Утром он уже знал, что ему делать, и был самим собой, угрюмо-цепким, с внутренним взглядом. Какое-то время он недвижно сидел на лавке, широко расставив ноги, и не сводил взгляда с дальнего угла, где вчера кто-то возился и уркал, а после, решившись, на коленках прополз под полок, приподнял половицу и, увидев там сверток, не стал его ворошить, а с торопливым испугом снова накрыл плахой. Теперь душа его встала на место, а будущее осветилось смыслом. В сенцах Крень нашел кочережку и стал разгребать пепелище. Странным образом, но ему сначала попался его крестик, серебряный, с устюжской чернью. Потерял он крестик перед последним звериным промыслом (тогда он лишь чудом остался жив), долго и мнительно искал, но крестик, видно, завалился под пол и сейчас вот неожиданно разыскался сам собою, похожий на застывшую древесную плесень, наросшую с исподу лежалого на земле бревна. Не разобравшись, Михаил отпихнул брезгливо сгусток грязи и тлена, но тот, обратившись глазу иной гранью, заманчиво блеснул, и через неохоту Крень нагнулся за непонятной находкой. Крестик его обрадовал и почудился Креню добрым знаком. Искальщик смахнул кочережкой травяной войлок, сопревший, обмыленный, серый, с мышиными извилистыми ходами, и под ним обнажились пепел, головни и останки житейской утвари, словно бы деревня устроила здесь помойку и скидывала весь ненужный железный хлам.

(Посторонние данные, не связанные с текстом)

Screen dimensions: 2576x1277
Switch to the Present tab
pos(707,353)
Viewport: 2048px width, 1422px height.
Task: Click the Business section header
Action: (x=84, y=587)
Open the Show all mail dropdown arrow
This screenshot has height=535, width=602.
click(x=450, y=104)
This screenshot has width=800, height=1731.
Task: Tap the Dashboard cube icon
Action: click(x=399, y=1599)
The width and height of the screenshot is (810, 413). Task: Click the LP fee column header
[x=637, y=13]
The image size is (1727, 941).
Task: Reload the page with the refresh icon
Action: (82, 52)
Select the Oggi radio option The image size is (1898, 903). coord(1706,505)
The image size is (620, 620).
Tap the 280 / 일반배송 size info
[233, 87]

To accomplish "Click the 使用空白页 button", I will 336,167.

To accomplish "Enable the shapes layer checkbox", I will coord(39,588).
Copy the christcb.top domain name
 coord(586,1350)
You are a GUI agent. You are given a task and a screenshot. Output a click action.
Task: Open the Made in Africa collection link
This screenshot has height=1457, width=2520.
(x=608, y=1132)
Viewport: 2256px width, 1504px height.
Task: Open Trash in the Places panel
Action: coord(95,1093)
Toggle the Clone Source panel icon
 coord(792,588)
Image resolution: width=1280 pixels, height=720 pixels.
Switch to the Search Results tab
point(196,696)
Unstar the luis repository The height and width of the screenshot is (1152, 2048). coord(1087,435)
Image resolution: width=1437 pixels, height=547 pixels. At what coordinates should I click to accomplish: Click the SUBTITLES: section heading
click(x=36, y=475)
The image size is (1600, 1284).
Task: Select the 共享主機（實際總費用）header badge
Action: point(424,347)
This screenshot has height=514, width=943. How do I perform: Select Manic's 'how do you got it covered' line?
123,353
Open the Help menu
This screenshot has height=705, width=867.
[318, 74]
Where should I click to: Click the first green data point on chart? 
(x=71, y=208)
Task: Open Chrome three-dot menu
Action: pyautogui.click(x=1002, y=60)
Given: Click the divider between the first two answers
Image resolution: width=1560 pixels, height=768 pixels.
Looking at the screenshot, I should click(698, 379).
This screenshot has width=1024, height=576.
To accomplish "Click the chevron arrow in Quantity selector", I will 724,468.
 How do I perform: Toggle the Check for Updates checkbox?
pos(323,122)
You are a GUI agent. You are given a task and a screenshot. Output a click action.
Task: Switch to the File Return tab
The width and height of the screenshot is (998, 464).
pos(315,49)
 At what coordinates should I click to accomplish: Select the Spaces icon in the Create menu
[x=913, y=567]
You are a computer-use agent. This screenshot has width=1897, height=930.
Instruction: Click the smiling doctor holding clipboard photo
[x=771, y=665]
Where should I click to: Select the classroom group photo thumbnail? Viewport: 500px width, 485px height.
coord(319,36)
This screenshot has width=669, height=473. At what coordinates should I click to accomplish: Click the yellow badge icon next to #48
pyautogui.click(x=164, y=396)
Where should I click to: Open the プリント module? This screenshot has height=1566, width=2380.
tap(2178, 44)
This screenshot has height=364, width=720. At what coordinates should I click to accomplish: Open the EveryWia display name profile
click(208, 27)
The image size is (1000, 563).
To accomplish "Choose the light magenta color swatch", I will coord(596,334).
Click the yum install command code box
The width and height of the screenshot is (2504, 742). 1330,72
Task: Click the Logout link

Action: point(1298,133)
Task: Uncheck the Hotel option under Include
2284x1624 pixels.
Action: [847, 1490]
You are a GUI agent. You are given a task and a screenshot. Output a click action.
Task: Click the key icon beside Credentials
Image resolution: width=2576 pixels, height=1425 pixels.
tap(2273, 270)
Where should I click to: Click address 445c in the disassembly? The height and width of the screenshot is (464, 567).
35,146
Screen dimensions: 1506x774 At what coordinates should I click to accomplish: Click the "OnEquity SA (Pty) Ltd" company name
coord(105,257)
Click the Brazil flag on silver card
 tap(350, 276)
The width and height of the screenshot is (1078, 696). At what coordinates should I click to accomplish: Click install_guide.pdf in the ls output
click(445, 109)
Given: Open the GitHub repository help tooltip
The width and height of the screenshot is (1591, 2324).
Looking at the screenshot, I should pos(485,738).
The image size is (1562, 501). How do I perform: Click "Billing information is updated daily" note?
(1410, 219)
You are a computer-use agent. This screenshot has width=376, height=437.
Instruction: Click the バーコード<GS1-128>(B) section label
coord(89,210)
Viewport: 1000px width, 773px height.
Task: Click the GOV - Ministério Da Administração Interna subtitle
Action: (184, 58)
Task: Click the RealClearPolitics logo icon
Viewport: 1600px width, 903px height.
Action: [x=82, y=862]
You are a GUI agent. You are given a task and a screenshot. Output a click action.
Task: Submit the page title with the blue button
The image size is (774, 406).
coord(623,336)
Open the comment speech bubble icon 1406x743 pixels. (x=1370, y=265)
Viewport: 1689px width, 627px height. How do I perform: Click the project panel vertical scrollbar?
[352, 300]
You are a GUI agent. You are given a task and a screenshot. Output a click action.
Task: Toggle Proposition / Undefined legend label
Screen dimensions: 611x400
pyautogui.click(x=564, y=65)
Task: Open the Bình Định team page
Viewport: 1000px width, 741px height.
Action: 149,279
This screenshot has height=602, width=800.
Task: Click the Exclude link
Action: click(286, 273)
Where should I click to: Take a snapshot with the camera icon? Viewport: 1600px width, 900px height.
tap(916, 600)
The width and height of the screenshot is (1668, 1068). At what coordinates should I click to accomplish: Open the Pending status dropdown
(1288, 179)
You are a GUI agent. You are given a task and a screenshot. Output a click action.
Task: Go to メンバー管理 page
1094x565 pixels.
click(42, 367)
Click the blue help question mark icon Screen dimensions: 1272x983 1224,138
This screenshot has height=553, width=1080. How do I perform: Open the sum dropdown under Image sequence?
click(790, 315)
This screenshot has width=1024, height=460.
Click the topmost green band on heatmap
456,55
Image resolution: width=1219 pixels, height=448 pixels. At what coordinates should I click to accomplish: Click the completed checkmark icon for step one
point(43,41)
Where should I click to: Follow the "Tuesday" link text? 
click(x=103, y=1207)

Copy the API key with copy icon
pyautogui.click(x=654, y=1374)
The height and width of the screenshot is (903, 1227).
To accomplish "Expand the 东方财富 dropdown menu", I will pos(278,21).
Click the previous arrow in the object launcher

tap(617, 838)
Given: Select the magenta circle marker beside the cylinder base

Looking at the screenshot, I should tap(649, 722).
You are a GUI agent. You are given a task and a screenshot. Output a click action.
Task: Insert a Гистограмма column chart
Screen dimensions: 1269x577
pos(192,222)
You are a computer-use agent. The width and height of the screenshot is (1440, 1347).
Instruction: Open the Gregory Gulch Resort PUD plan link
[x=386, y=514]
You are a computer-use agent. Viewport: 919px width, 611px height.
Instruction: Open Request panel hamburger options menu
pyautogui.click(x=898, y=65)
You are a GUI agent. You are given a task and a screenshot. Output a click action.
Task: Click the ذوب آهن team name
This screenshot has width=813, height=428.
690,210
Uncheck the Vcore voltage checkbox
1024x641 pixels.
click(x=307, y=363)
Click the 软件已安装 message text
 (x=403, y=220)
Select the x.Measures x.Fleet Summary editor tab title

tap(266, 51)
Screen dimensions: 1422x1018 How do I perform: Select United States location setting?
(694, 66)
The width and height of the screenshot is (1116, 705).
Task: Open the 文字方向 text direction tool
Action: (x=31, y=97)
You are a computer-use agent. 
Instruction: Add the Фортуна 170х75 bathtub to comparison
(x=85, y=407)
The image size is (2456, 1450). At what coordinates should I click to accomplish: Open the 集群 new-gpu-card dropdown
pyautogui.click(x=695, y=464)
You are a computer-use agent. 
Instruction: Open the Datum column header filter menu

Люди шли мимо, не заговаривали, а Крень старался не глядеть на них, чтобы не усиливать их общей вины, которую, как ему казалось, они, конечно, несли в себе. Потому он поворачивался к прохожим спиною, заслышав шаги, и не здоровался, не расспрашивал о смерти отца, о пожаре, о своей маменьке, а все так же деловито, озабоченно копался в прахе. Еще отыскался дворовый фонарь без стекла, с которым он застал отца в тот последний для них жуткий вечер; несколько обгоревших кастрюль, медный тазик, самовар без трубы, граненый ствол ружья без замка и ложи, безмен, истертая подкова, прибитая когда-то для счастья к уличному порогу, двугорлая махорочница, в которой отец хранил нюхательный табак. Все это покрылось ржавчиной, черными струпьями от пепла, воды и земли и в хозяйстве уже не годилось, пожалуй, за исключением фонаря, но Крень отысканный хлам сложил в кучу, а после унес в баню. На третий день погорелец нашел на пепелище ларец, крытый жестью и странно сохранившийся, будто кто-то уже позднее подсунул его сюда, меж останками переднего угла. Обычно эта укладка хранилась под божницей в шкафчике красного дерева и строго, ревностно оберегалась старым Кренем. Раньше Михаила никогда не волновало, что лежит в укладке, и случайное любопытство, проявившееся однажды, сразу погасло, когда через плечо отца увидел набрякшую тяжелую книгу в рыжих телячьих покровах с двумя медными пряжками.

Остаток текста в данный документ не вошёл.